Article Text
Abstract
Background As the problem space for spatial biology becomes increasingly complex, so does tooling for analyzing multi-omic workflows. Assay providers focus heavily on extracting as much data as possible from samples with little consideration for researchers needing more time and computational resources to extract findings. To alleviate this pain, we have developed a novel experience for rapid end-to-end processing of multiple Visium Flowcell readouts, from raw sequencing to automated study-wide spatial analysis (SA) insights.
Methods For preprocessing, we package 10X Genomics’ Spaceranger Spatial Gene Expression toolkit in a Docker image. The resulting container ran as a parallelized AWS Batch job, orchestrated by an AWS Step Function, and deployed programmatically with AWS Cloudformation templates to simplify the conversion and deconvolution of Visium data into a streamlined 1-click job format. The resulting data is transferred via AWS Simple Storage Service (S3) into the Posit Workbench environment for preliminary SA. Workbench relies on a managed EKS Kubernetes cluster hosting client sessions and a central web server running on EC2 for routing and orchestration. Files are persisted to an EC2-backed Network File Server (NFS), allowing concurrent access and file sharing across users and sessions.
Results The SA platform consists of three parts that automate SA insights and provide low-code workspaces for further exploration. First, the automated spatial analysis workflow generated HTML insights reports with figures. This workflow consisted of preliminary data quality control, batch-effects correction, clustering, differential expression, spatial neighborhood detection, gene module analysis, and gene ontology enrichment analyses. Second, low-code RMarkdown and IPython notebooks were built to simplify exploring additional analyses in a tailored docker environment. Lastly, results are integrated into the Enable Medicine Portal for spatial visualization of results overlaid on image data.
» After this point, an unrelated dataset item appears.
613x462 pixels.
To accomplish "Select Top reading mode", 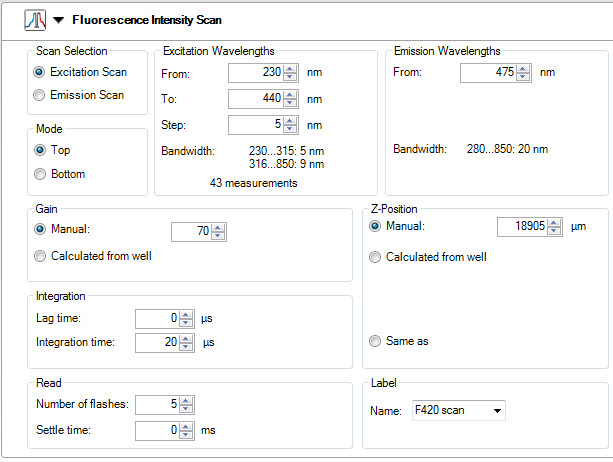I will (x=39, y=150).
Conclusions We showed the effectiveness of this system by analyzing a cohort of three patients with adenocarcinoma and one patient with signet ring cell carcinoma (SRCC), each with one primary tumor sample and one matched adjacent normal tissue. The result was a spatially-resolved analysis of the tumor microenvironment across clusters, diseases, and tissue types. This pipeline identified differences in the spatial arrangement between tumor and normal tissue and demonstrated the spatial expression patterns that differentiate adenocarcinoma and SRCC.